Private sector adds 534,000 jobs in November

Despite challenges from the COVID-19 pandemic and nationwide staffing shortages, employers continue to increase their payroll

Private sector adds 534,000 jobs in November

Despite the biggest labor shortage in the United States in years, the private sector is powering through with job growth surging in November, according to the ADP National Employment Report.

Although the addition of 534,000 jobs last month was down from October’s 570,000 positions, American companies still surpassed the 525,000 job-gain predictions of economists in a survey by Refinitiv.

Leisure and hospitality gained the most with 136,000 additional new positions last month. Employment is still lower than it was before the COVID-19 pandemic, but hiring has steadily increased now that business restrictions have lifted. Plus, with more people being fully vaccinated, there’s a renewed sense of freedom to travel, shop and eat out.

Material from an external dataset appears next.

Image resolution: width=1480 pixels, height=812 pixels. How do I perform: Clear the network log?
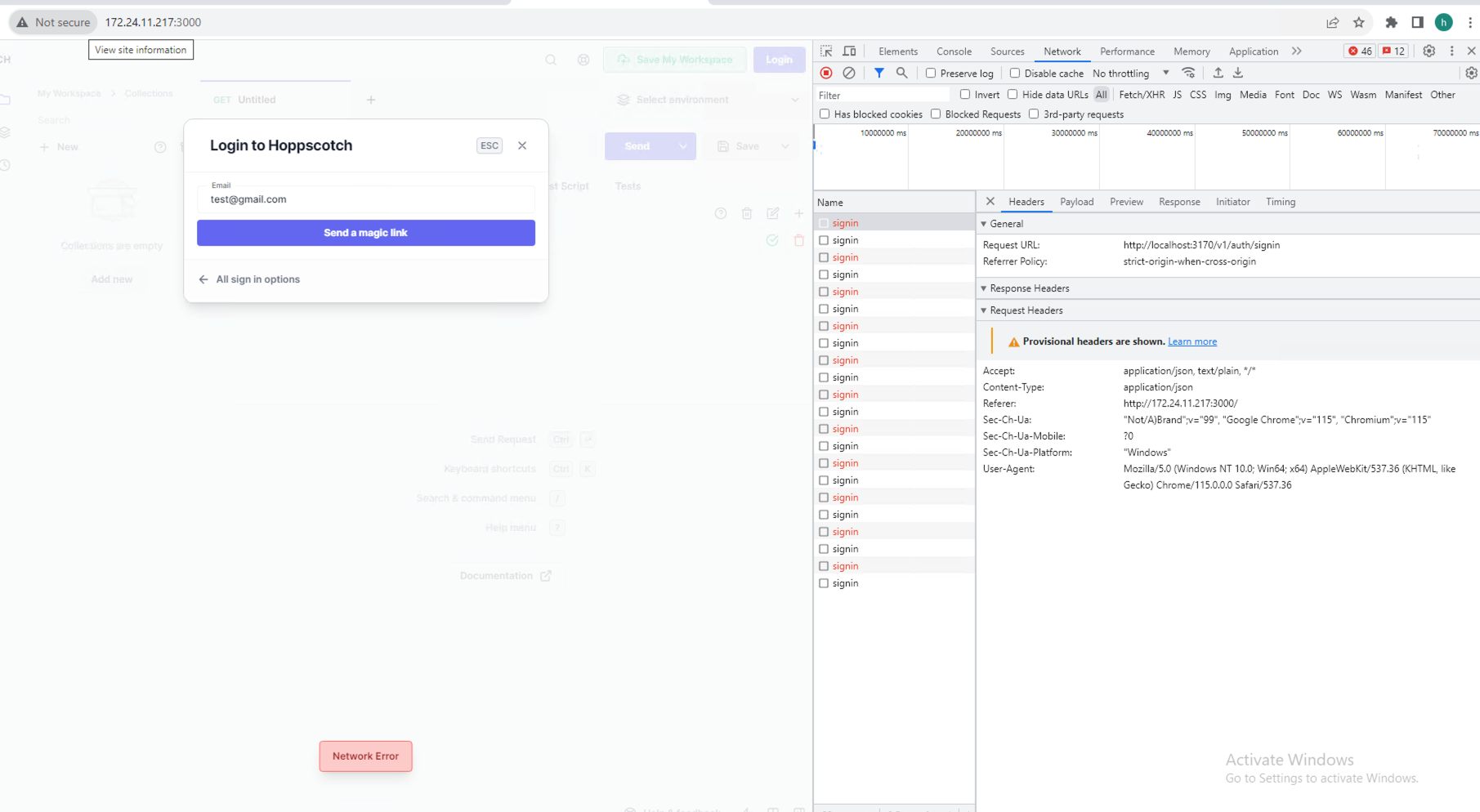[849, 73]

Business and professional services added 110,000 new positions, followed by trade, transportation and utilities rising to 78,000, and education and health services with 55,000 contributions. Construction gained 52,000, manufacturing added 50,000 and natural resources and mining filled 7,000 vacancies.

The service-producing sector generated 424,000 jobs, and 110,000 jobs came from the goods-producing sector. Large businesses with over 500 workers contributed the most to job growth, increasing payroll by 277,000. Meanwhile, small businesses added 115,000 positions, just in time to fill demand for Small Business Saturday.

Read more: Well-paying entry-level jobs that will grow in 2022

Although the ADP report is an encouraging sign for the U.S. economy, there’s only cautious optimism considering the looming threat of Omicron, the latest variant of the coronavirus. The first case in the country was detected in California earlier this week, with a second case since detected in Minnesota.

"The labor market recovery continued to power through its challenges last month,” said Nela Richardson, chief economist at ADP. “However, it’s too early to tell if the Omicron variant could potentially slow the jobs recovery in coming months."

The economic impact of the new strain had already become evident when several European countries implemented travel bans from South Africa. The 27-nation European Union took similar measures, recommending an “emergency brake” on trips from that part of the world. The U.S. will also be imposing a travel ban for non-citizens coming from South Africa, including seven nearby countries in the past 14 days.